Groq: I Am Groq, I Am AI

Discover how Groq’s LPUs revolutionize AI hardware with superhero-like efficiency and power. Explore their impact on high-performance computing and the future of artificial intelligence.

6 min readJul 6, 2024

What is Groq?

Founded in 2016 by Jonathan Ross, Groq is revolutionizing the AI hardware industry with its groundbreaking chips specifically designed for inference, the process of running generative AI models. These chips, known as “Language Processing Units” (LPUs), are not only faster but also significantly more cost-effective — offering performance at one-tenth the cost of conventional AI hardware. 🌐✨

What is an LPU?

Groq’s Language Processing Unit (LPU) represents a paradigm shift in processor architecture, designed to revolutionize high-performance computing (HPC) and artificial intelligence (AI) workloads. This article will delve into the components, architecture, and workings of the LPU, highlighting its potential to transform the landscape of HPC and AI.

How Groq’s LPU Works

The LPU’s unique architecture enables it to outperform traditional CPUs and GPUs in HPC and AI workloads. Here’s a step-by-step breakdown of how the LPU works:

Data Input: Data is fed into the LPU, triggering the Centralized Control Unit to issue instructions to the Processing Elements (PEs).
Massively Parallel Processing: The PEs, organized in SIMD arrays, execute the same instruction on different data points concurrently, resulting in massively parallel processing.
High-Bandwidth Memory Hierarchy: The LPU’s memory hierarchy, including on-chip SRAM and off-chip memory, ensures high-bandwidth, low-latency data access.
Centralized Control Unit: The Centralized Control Unit manages the flow of data and instructions, coordinating the execution of thousands of operations in a single clock cycle.
Network-on-Chip (NoC): A high-bandwidth Network-on-Chip (NoC) interconnects the PEs, the CU, and the memory hierarchy, enabling fast, efficient communication between different components of the LPU.
Processing Elements: The Processing Elements consist of Arithmetic Logic Units, Vector Units, and Scalar Units, executing operations on large data sets simultaneously.
Data Output: The LPU outputs data based on the computations performed by the Processing Elements.
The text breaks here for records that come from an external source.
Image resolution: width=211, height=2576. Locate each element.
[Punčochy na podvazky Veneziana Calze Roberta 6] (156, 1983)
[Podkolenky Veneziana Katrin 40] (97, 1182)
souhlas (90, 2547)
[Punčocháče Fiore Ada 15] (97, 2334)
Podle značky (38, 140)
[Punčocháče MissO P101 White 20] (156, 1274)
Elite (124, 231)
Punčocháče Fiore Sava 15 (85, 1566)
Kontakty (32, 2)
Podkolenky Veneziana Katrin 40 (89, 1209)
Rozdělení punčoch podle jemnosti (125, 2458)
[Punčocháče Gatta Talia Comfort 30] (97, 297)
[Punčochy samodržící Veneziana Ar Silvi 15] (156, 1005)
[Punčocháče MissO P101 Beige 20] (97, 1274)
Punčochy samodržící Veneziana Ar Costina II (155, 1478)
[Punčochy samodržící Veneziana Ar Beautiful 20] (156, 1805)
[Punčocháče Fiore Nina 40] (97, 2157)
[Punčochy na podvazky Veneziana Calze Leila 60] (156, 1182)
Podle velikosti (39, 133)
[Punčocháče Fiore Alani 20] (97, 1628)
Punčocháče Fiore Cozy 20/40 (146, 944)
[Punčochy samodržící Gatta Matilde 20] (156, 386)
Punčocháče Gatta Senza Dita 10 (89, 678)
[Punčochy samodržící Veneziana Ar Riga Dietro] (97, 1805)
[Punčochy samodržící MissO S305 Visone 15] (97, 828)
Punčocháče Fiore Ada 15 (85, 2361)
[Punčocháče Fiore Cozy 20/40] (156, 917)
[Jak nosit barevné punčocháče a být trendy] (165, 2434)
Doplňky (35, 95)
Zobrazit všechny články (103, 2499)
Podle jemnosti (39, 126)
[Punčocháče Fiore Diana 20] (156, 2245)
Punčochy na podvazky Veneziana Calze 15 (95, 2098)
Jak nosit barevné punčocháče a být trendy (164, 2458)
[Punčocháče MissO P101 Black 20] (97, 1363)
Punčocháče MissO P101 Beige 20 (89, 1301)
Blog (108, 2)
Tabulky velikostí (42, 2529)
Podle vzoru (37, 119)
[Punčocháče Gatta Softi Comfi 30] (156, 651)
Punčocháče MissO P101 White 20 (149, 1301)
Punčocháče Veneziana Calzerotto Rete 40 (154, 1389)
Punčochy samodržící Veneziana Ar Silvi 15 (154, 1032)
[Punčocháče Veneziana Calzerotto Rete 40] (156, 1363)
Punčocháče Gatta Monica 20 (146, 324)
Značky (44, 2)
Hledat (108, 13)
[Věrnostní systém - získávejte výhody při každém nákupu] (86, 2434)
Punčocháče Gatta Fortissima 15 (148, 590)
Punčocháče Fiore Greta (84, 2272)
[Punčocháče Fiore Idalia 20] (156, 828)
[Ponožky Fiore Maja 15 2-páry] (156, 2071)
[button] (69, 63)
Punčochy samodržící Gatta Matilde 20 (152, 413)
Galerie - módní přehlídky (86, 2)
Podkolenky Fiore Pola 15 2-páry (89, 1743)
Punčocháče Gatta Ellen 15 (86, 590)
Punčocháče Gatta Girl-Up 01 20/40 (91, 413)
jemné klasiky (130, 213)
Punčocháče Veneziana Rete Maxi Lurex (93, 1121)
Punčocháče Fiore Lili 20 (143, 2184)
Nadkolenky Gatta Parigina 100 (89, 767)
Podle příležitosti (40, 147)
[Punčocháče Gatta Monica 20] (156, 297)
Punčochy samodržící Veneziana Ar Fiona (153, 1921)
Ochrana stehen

How LPU is Different from GPU

1.Architecture:

LPU: An LPU is designed specifically for natural language processing tasks, with a multi-stage pipeline that includes tokenization, parsing, semantic analysis, feature extraction, machine learning models, and inference/prediction.
GPU: A GPU has a more complex architecture, consisting of multiple streaming multiprocessors (SMs) or compute units, each containing multiple CUDA cores or stream processors.

2. Instruction Set:

LPU: The LPU’s instruction set is optimized for natural language processing tasks, with support for tokenization, parsing, semantic analysis, and feature extraction.
GPU: A GPU has a more general-purpose instruction set, designed for high-throughput, high-bandwidth data processing.

3. Memory Hierarchy:

LPU: The LPU’s memory hierarchy is optimized for natural language processing tasks, with a focus on efficient data access and processing.
GPU: A GPU has a more complex memory hierarchy, including registers, shared memory, L1/L2 caches, and off-chip memory. The memory hierarchy in GPUs is designed for high-throughput, high-bandwidth data access, but may have higher latency compared to the LPU for specific NLP tasks.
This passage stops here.